## Dataset excerpts
######
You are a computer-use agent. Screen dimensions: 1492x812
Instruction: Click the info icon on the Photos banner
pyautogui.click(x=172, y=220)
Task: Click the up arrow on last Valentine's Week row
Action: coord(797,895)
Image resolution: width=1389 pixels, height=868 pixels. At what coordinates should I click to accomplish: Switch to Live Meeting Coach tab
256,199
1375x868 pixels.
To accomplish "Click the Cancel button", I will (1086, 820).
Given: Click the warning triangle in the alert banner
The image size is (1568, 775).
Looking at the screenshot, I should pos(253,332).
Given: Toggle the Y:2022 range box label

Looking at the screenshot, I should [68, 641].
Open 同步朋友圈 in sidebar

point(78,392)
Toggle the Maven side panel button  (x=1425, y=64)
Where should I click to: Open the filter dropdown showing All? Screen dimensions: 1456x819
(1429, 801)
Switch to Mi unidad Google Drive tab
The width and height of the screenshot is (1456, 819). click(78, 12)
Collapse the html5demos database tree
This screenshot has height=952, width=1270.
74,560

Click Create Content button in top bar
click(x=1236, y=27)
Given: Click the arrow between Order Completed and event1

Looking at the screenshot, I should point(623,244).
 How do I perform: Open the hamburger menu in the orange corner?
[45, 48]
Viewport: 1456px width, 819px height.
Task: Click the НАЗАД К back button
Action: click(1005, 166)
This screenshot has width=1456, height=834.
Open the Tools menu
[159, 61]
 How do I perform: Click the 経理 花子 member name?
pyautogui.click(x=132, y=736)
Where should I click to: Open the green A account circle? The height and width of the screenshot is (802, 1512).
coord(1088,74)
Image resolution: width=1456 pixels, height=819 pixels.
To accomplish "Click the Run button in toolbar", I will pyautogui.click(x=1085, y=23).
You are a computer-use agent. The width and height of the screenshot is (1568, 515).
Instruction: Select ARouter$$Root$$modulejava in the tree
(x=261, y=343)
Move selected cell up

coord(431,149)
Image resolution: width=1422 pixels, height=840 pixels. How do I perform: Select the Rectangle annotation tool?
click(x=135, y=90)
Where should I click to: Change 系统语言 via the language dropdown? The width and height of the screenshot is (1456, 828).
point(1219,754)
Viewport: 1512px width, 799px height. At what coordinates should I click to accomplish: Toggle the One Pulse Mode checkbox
######
## Aim of the task
Across the records, count the lines holding the string "computer". Give the number and stop.

## Answer area
2